About 0000 hrs UTC on Sunday 11 November 1990, I was testing out a new toy: a camcorder, on the southern Australian coast.
Standing at Point Roadknight, looking NW across the shallow bay, the camera caught a very large storm surge, or maybe a tsunami.
The only way to be sure is to correlate this (roughly timed) event with the historical seismic record.
Additional notes:
* The previous night had been very stormy across a vast swathe of the Southern Ocean and nearby Bass Strait.
* the first camera angle is from an opposite vantage point across the bay, looking towards the south-east, and the bay appears reasonably full i.e. the tide is NOT right out.
* after walking to the vantage point from which the surge/tsunami was observed (maybe 30 minutes later) the bay appears almost totally drained of water at the time the surge appears on screen from the right of screen.
* after the surge washes into the bay, the water level appears to stay at the new higher level (more video footage of that shot would have been useful, so as to see how long the water really lingered in the bay).
* there is strong visual evidence (for people who know this bay well at all tide levels) that the bay had significantly drained of a _lot_ of water in the half hour before the big surge rushed in. This is the main thing that makes me think it could be a tsunami.
Apologies about the quality, but the clip was originally filmed on VHS-c mini cassette, transferred to large format VHS for the family archive, stored in a hot attic for 25 summers, and only recently converted to digital media on a low-tech Linux box.

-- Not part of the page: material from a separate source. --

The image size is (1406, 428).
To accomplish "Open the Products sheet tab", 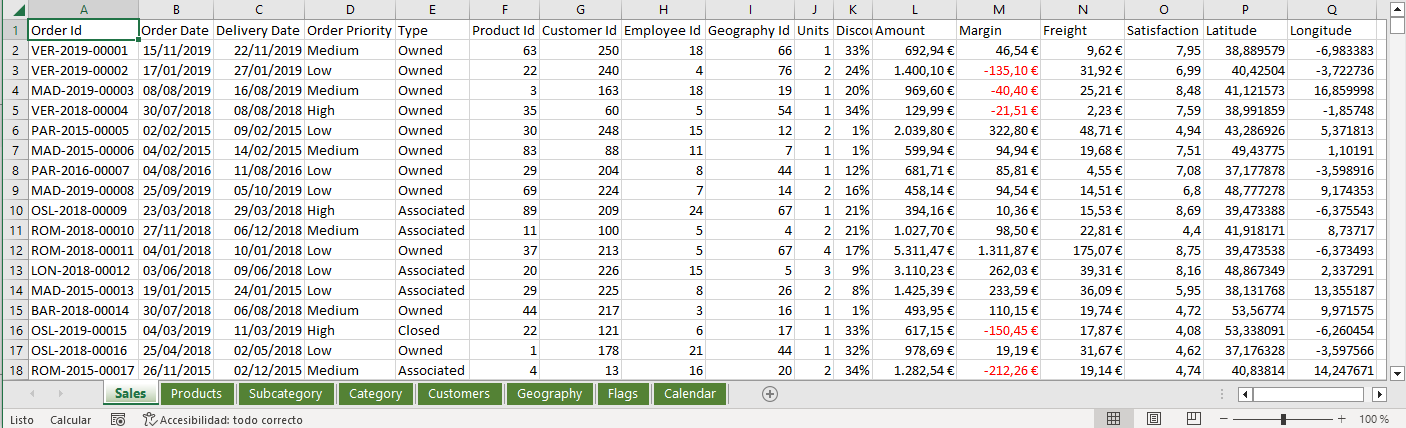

Pt Roadknight, high tide, big swell. Standard behaviour.
Murrangurk2 7 months ago
what a crappy vid lol, no surge and no tsunami, just a bunch of small waves on banks and reefs
if that was abnormal for that area then that area is very boring in terms of tides and waves lol
if it was a surge it would of gone past the high water marks, which it didnt, if it was a tsunami you would not of been standing on the beach watching it pass you like a little ripple and again would of gone past the beach front
TheOnlyEVG 1 year ago
at 2:20 it looks like there might be a bay to the left of the rocks that the dudes standing on if theres a shelf or sandbar across the mouth of the bay this might cause erratic tidal levels when the tide goes in or out??
toffgooglification75 1 year ago
that was a normal wave if anything big it would be a storm surge but how big was the waves?
twas500 1 year ago
mild tidal surge
djcesare 2 years ago
not tsunami. this wave make blown in wind.
amp3cx10000a7jp 2 years ago
its just a abnormal wave. not a tsunami!
funmasterchris 2 years ago
its a surnami!
Gebora 2 years ago
That was years ago.
marbleworkslover3471 2 years ago
Being southern Australia the tidal variation is low. Maybe there is a shelf.
Looks like a "set" from the video, tho hard to say as there is no real shot of the bay draining or where the levels are before and after.
In a lot of places the sets come in 7's with every 7ths wave being a harmonic larger harmonic from all the super-positioning of waves on top of each other.
It's possible this was just a set from a longer harmonic series.